One big fail

That’s what today was.

I was just thinking I had run out of event based blog material and was in the process of typing up my notes…then today came along, ran me over, ground into reverse gear, and did it again.

This morning was a mummys and babies and toddler group. I couldn’t face it. However, this meant that by lunchtime she was climbing the walls, so we couldn’t refuse OHs sisters offer of tea and cake.

Well, if you’ve been reading the blog regularly, you’ll know that the old Phil & Teds has been digging it’s own grave via my hatred for a while. Today, I chucked it in. Ive known for a while that the doubles kit was giving out, but today, she was sat on his legs.
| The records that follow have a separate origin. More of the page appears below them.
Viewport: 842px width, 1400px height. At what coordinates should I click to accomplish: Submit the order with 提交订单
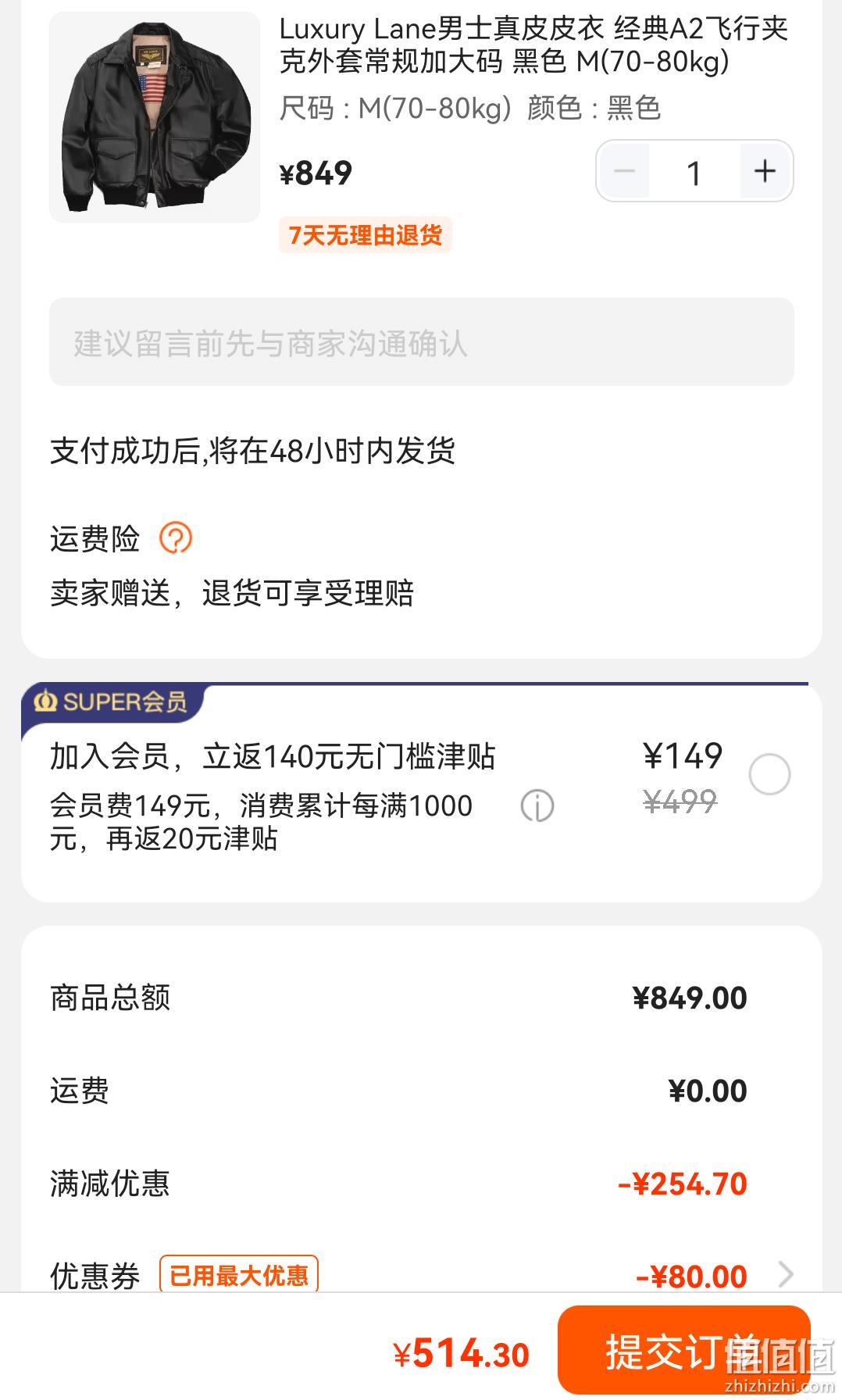(684, 1350)
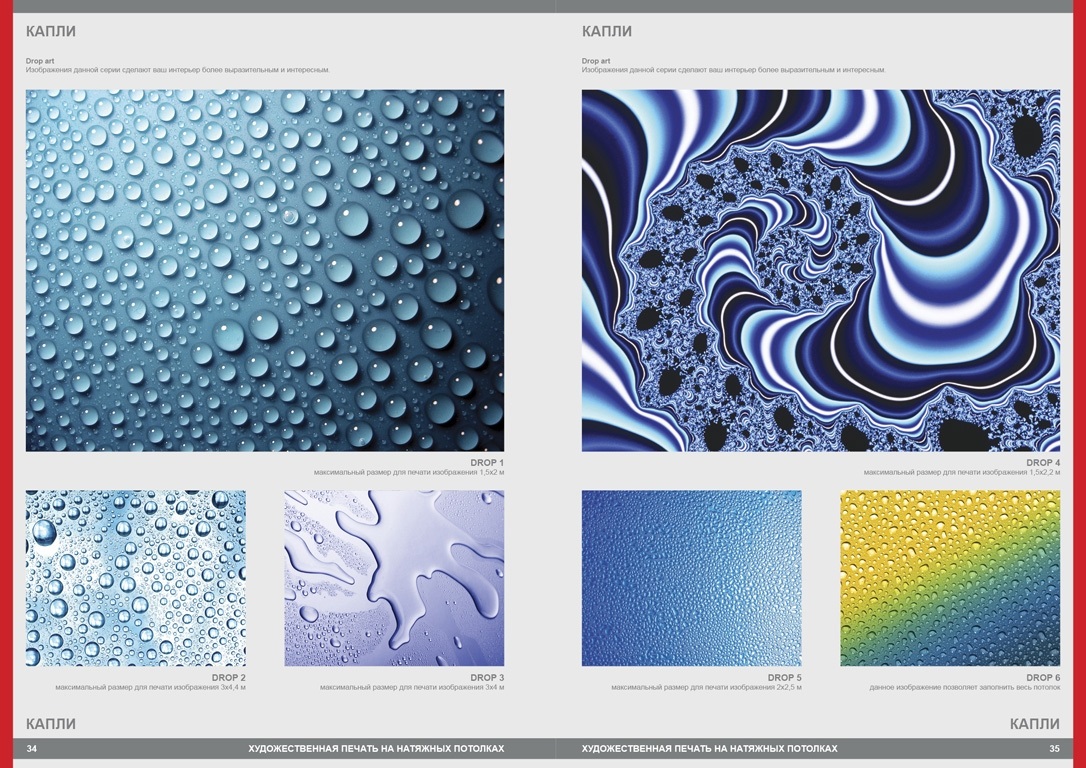
Task: Click the КАПЛИ heading atop left page
Action: [51, 31]
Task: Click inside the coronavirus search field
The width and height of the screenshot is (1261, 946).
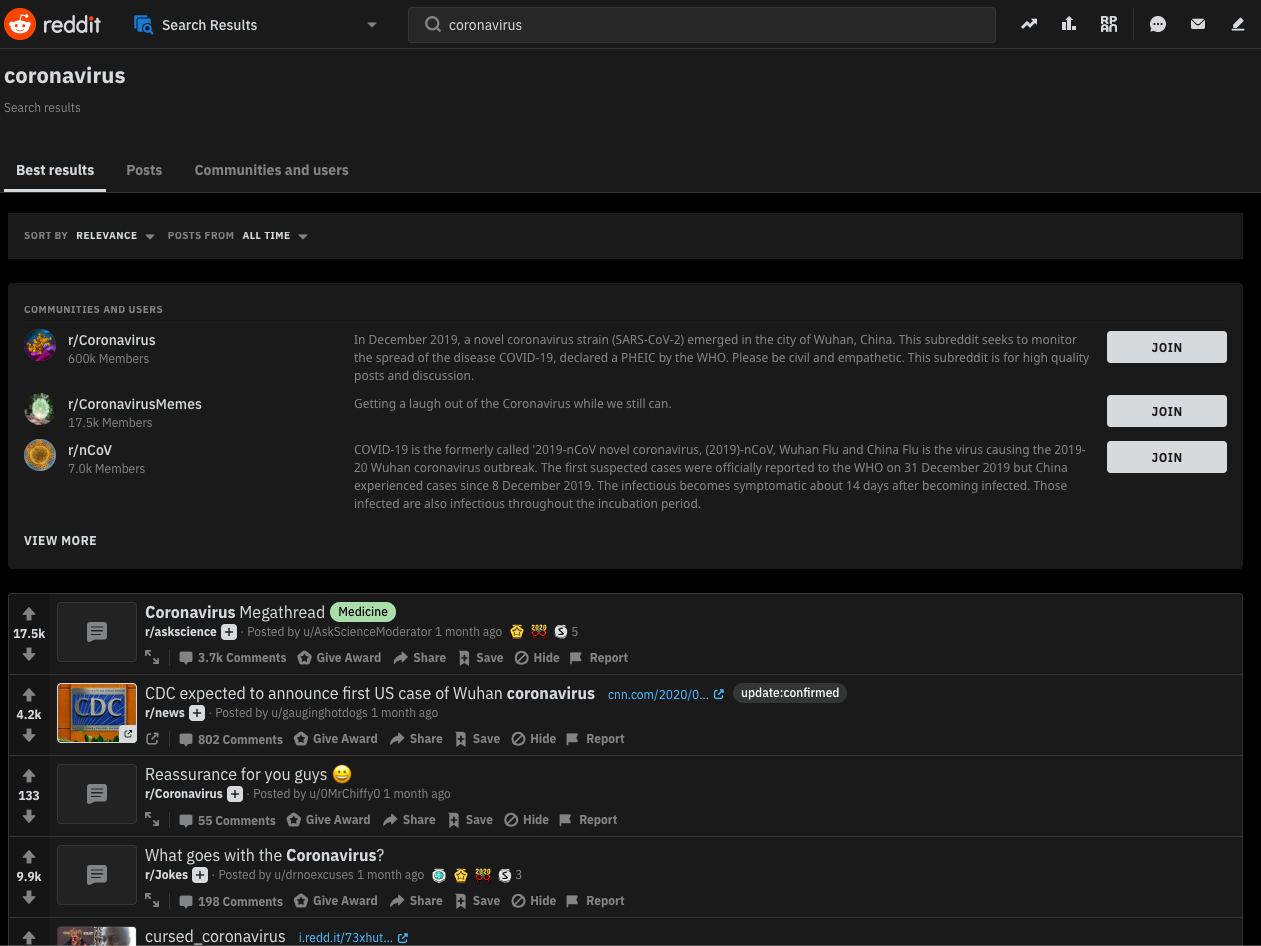Action: pyautogui.click(x=700, y=24)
Terrified of a trip to a & e for toddler induced trauma, I headed back home and pulled out the gaffa tape.  I used to be an expert with the stuff so fixing this chair so it didn’t sag two inches below where it should sit should be a doddle.

I then had to feed and change O before attempt 2 at leaving the house.  I must mention at this point I had the rain cover on but decided the sun cover (which was in the car) would be better.  I opened the boot, pulled the sun cover out, closed the boot…and realised my fucking keys were locked inside.

Cue panicked (unanswered) calls to OH (lodger was also out).

I began to head for OHs sisters, and got partway there before O started howling. I checked him and found my fixit had failed and she was once again resting precariously on his legs.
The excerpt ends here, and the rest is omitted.